> _DATA SECTION_:
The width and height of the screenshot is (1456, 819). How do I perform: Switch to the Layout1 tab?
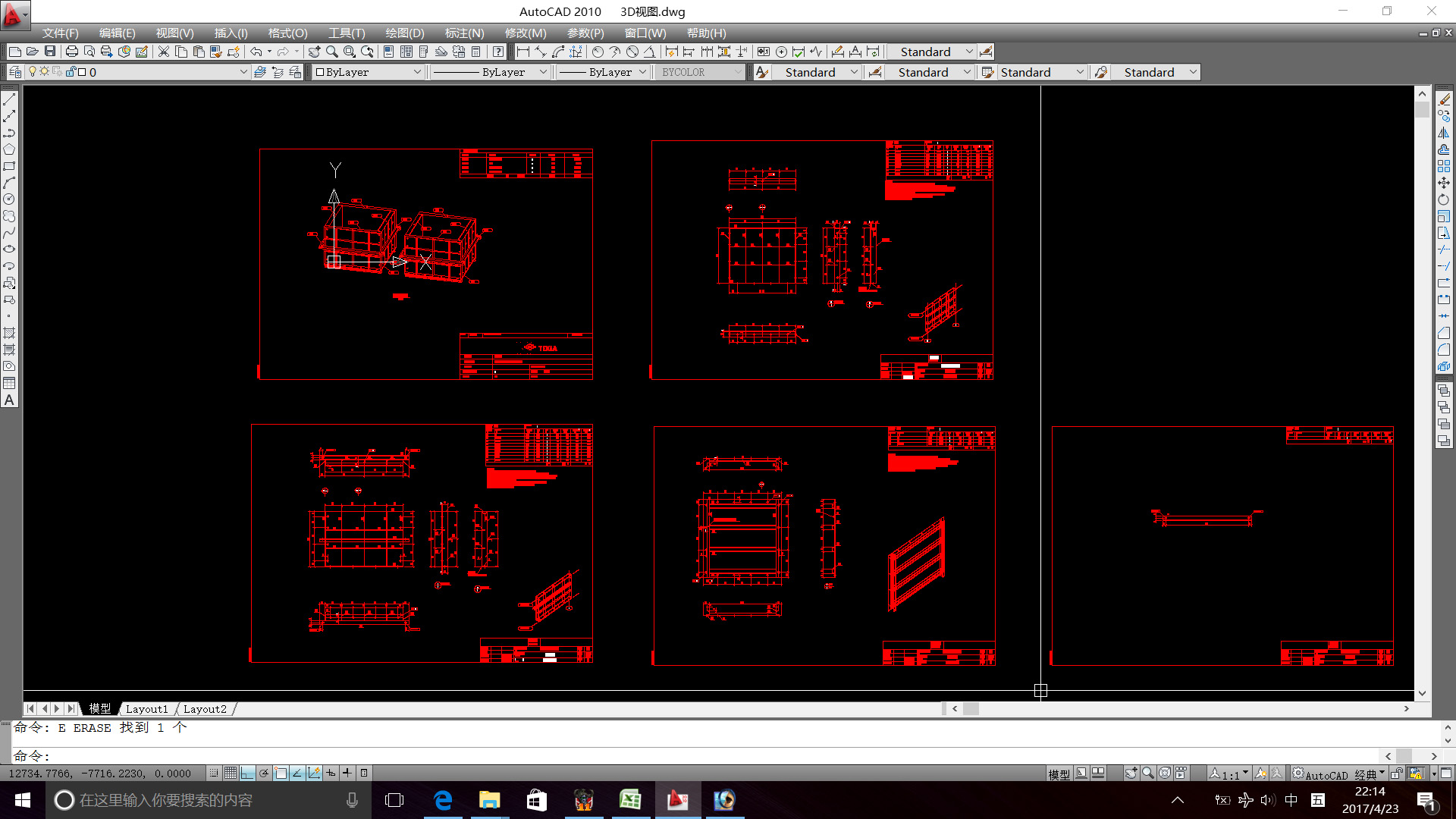pyautogui.click(x=146, y=709)
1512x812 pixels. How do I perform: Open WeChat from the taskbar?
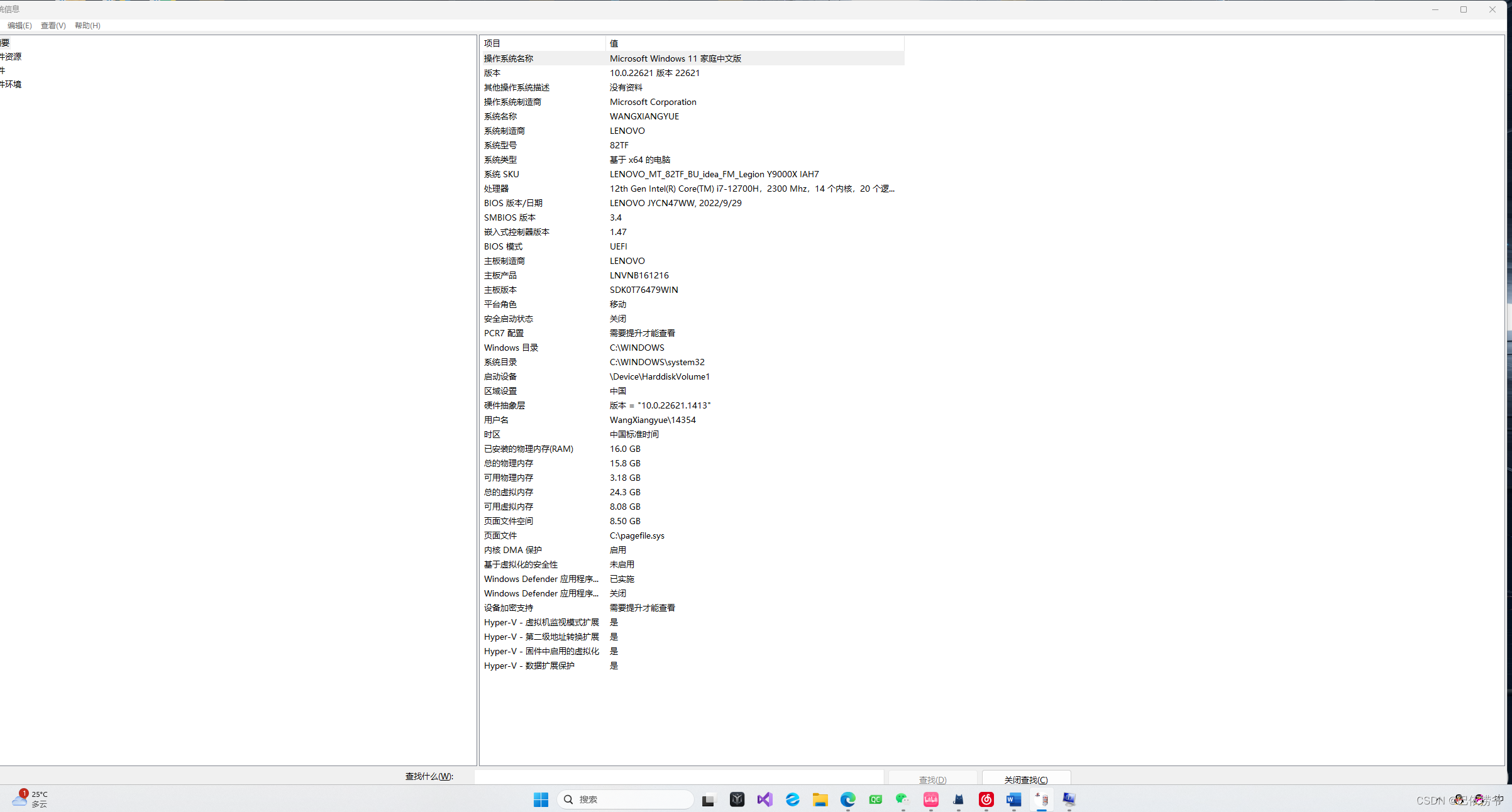903,799
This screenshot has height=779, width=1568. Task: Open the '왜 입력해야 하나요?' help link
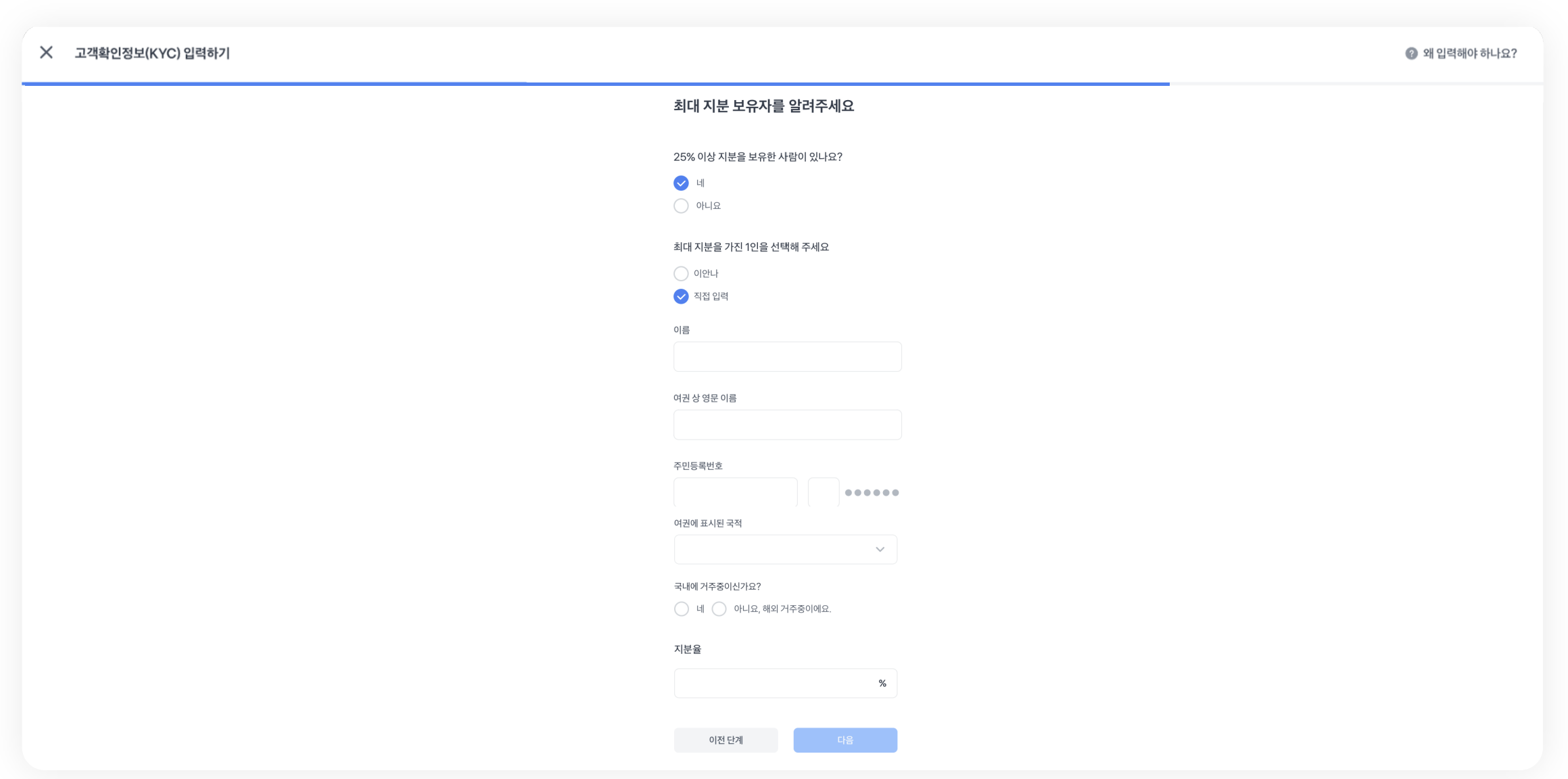1469,53
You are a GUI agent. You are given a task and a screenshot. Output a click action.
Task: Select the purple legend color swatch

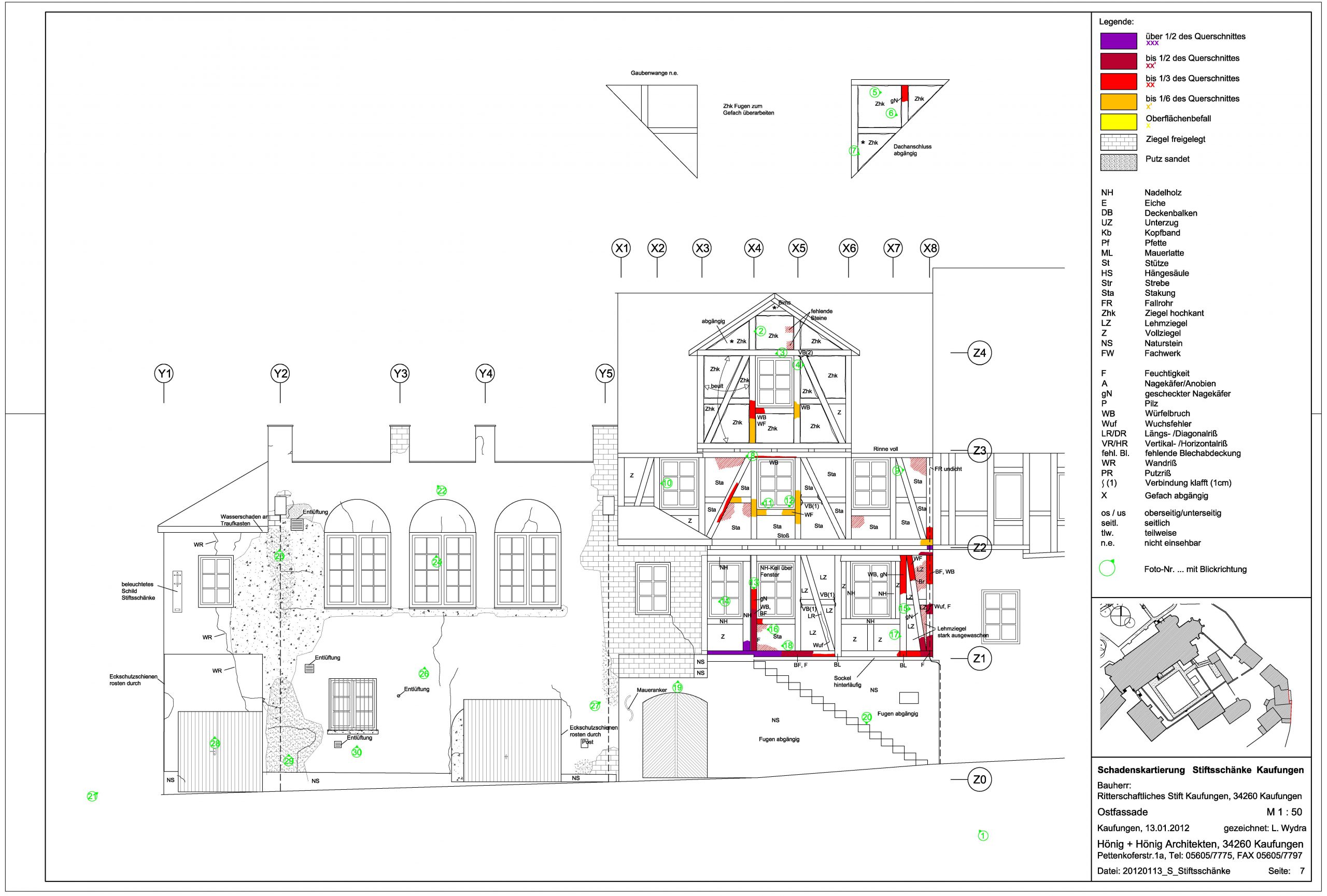click(1119, 40)
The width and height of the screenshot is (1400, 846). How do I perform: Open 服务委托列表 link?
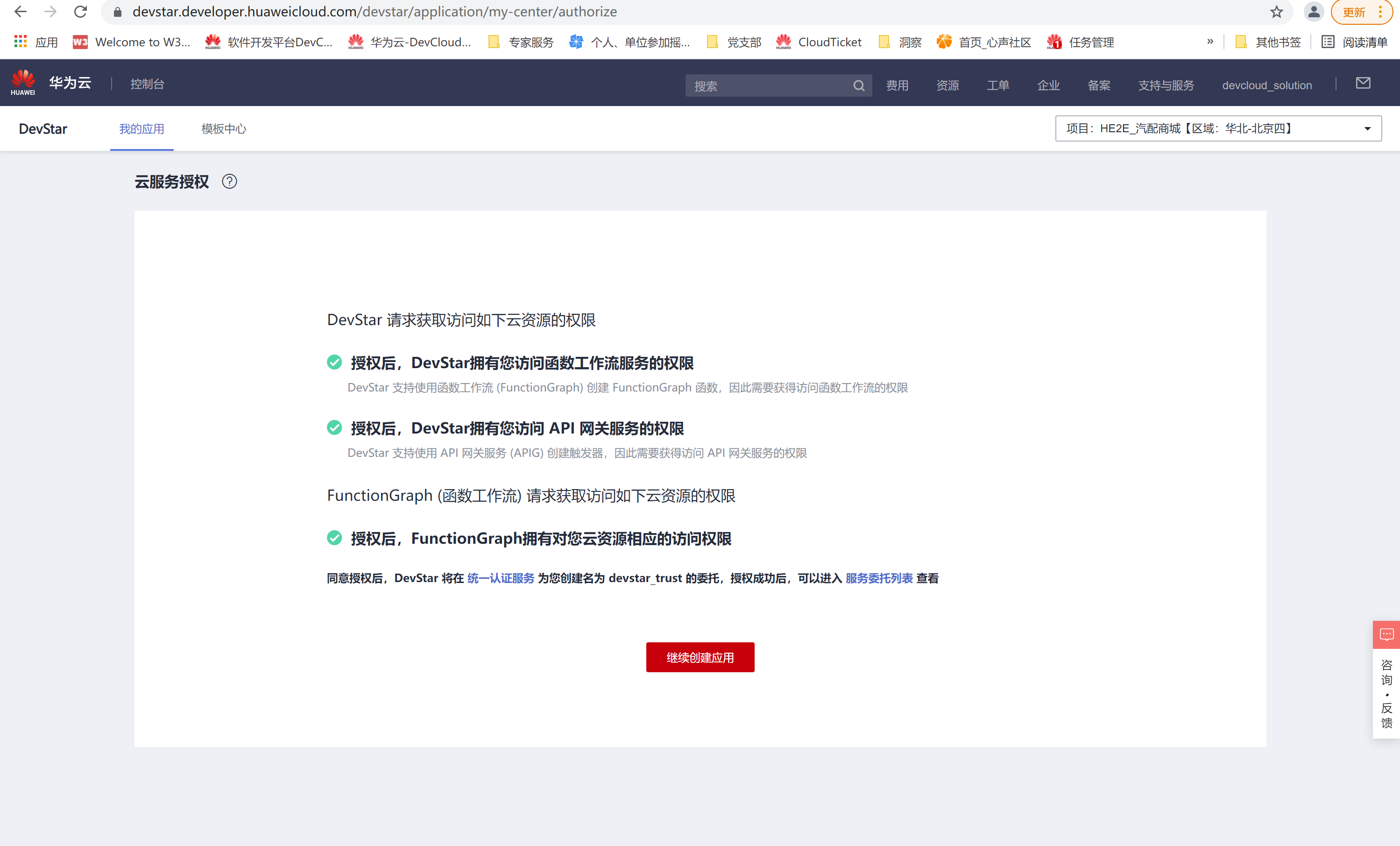click(878, 578)
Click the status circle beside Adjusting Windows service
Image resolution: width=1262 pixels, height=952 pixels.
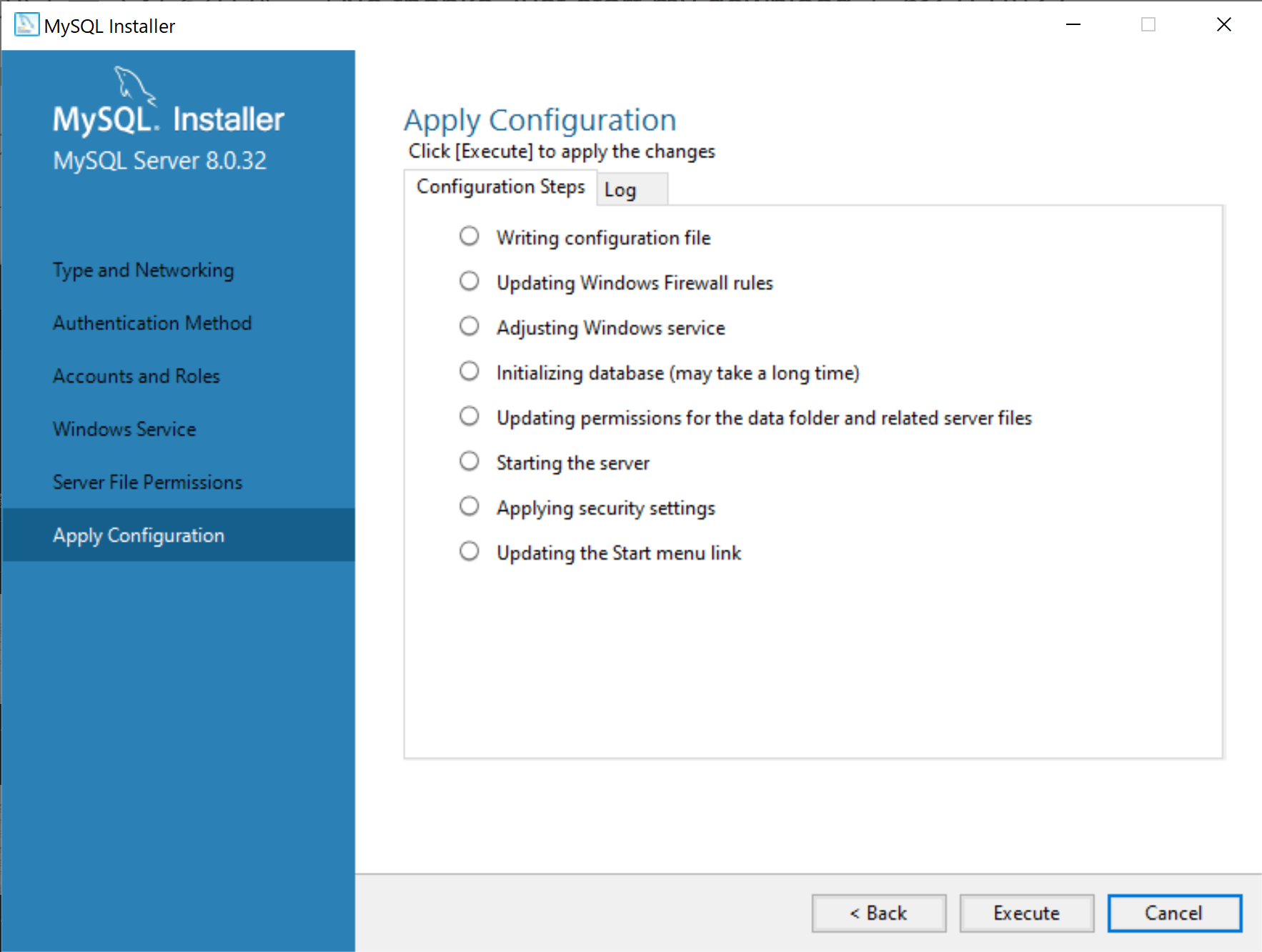click(469, 326)
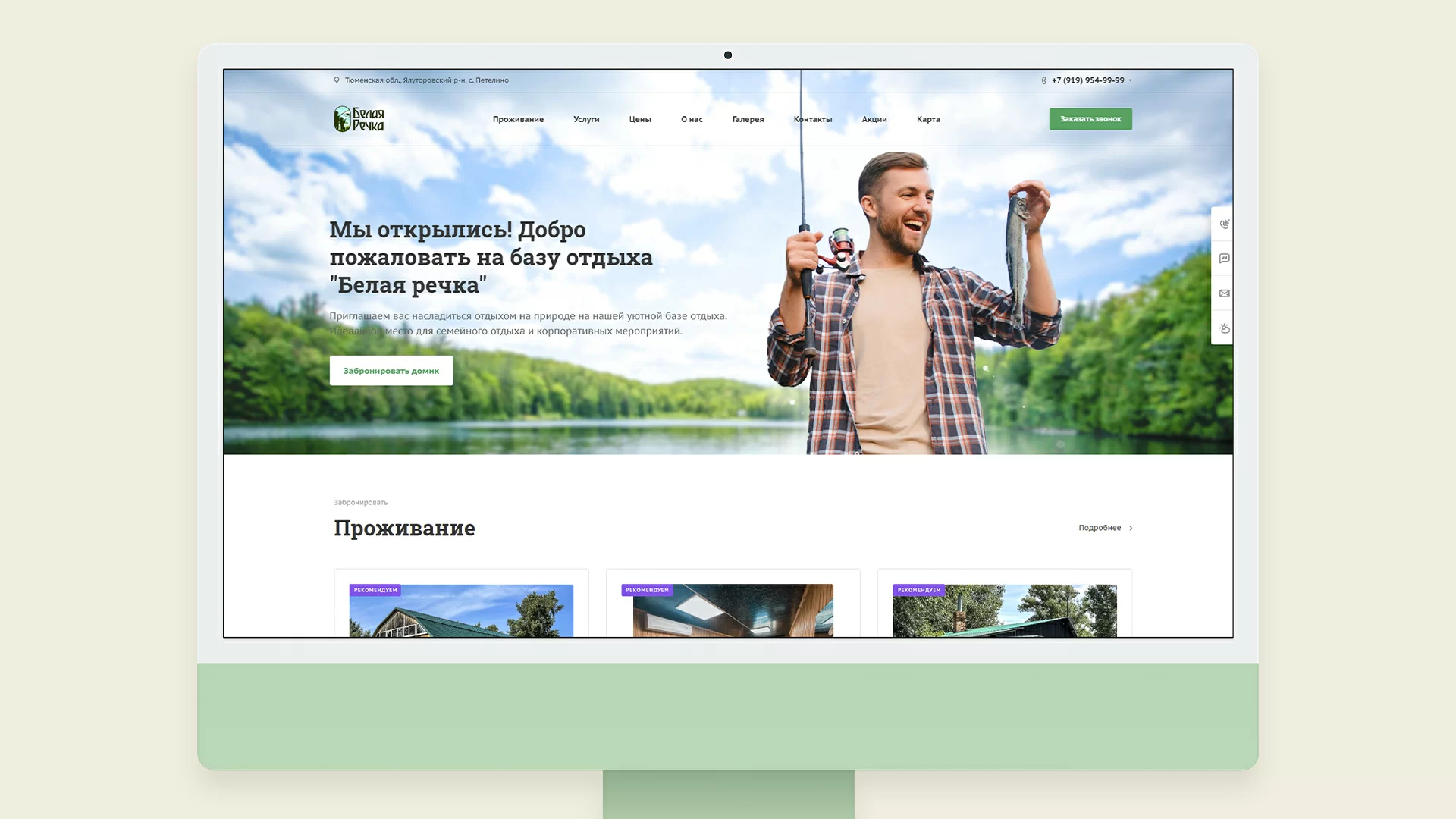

> _TASK INSTRUCTIONS_: Going from the line holding "The width and height of the screenshot is (1400, 846)." to the last line of the data above, reproduce every line exactly, both included, with the pictures omitted.

> _OUTPUT_:
The width and height of the screenshot is (1400, 846). How do I perform: Open 服务委托列表 link?
click(878, 578)
Click the status circle beside Adjusting Windows service
Image resolution: width=1262 pixels, height=952 pixels.
click(469, 326)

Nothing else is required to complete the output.